■ Study material:
···

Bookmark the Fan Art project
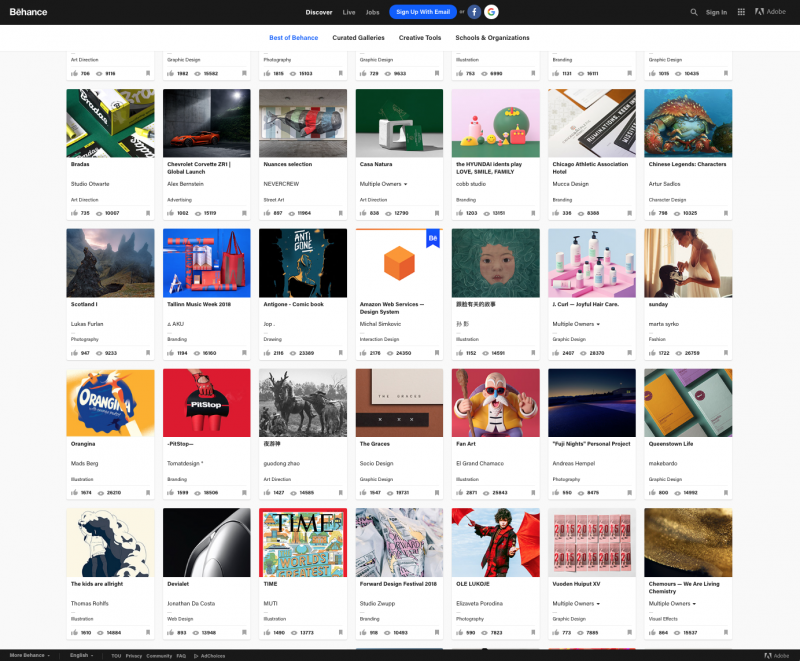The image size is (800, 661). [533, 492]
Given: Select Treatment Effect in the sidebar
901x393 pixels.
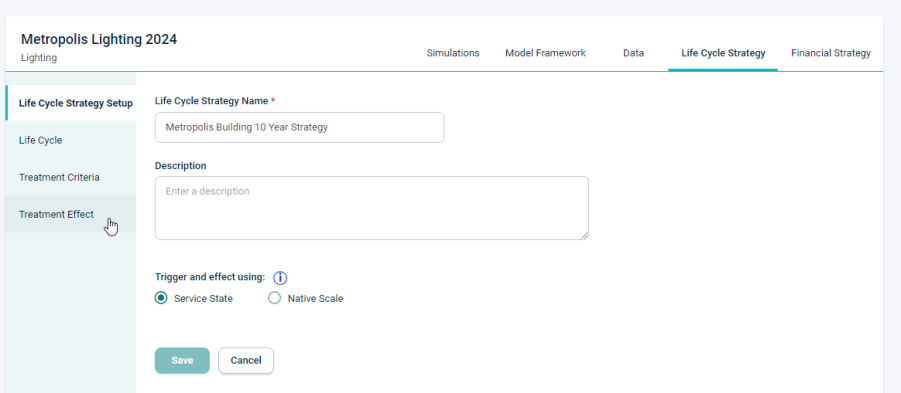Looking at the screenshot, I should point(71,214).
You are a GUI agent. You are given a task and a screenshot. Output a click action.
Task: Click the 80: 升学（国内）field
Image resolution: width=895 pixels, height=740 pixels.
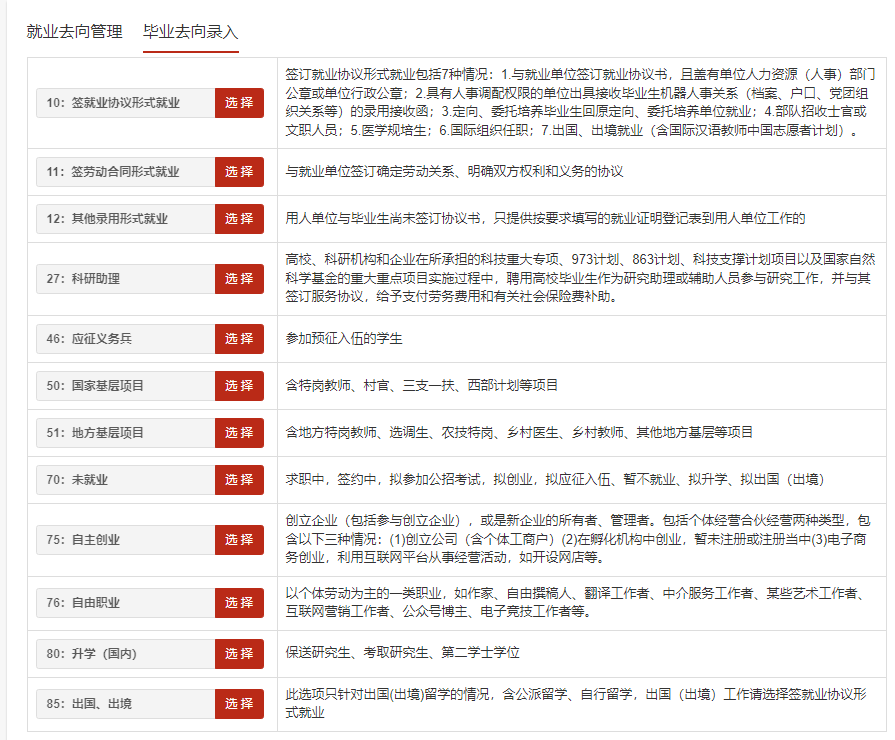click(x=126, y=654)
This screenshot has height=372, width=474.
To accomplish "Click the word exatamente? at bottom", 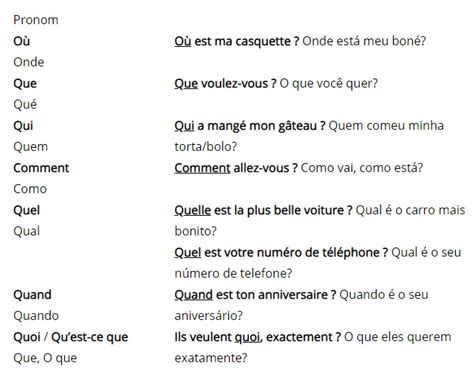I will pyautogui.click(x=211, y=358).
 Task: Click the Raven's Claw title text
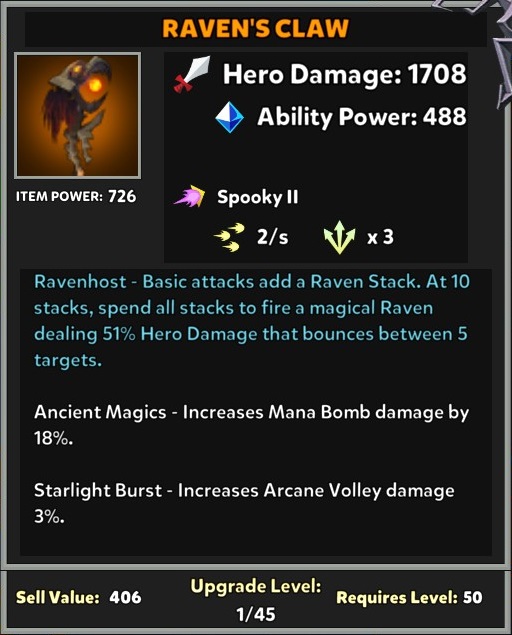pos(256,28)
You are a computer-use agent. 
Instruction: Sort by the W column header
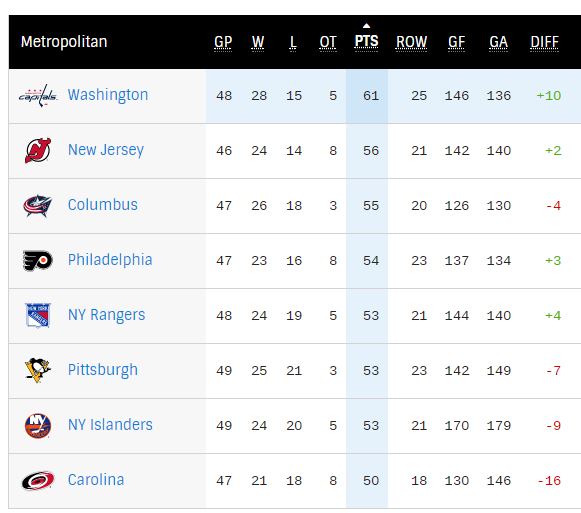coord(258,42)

···

■ Task instructions:
In the records above, find the line containing "Task: Click the Raven's Claw title text", then please restate it and each line after it word for word, pictures excluded.

■ Task solution:
 Task: Click the Raven's Claw title text
pos(256,28)
You are a computer-use agent. 
Instruction: Sort by the W column header
coord(258,42)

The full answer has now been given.